Items from a dataset
◆ ◆ ◆

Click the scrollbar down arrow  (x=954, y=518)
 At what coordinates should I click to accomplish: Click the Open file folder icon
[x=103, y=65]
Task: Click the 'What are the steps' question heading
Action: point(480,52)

◆ ◆ ◆

▸ Work task
Line by line, copy the data above.

▸ Task answer
Click the scrollbar down arrow  (x=954, y=518)
 At what coordinates should I click to accomplish: Click the Open file folder icon
[x=103, y=65]
Task: Click the 'What are the steps' question heading
Action: point(480,52)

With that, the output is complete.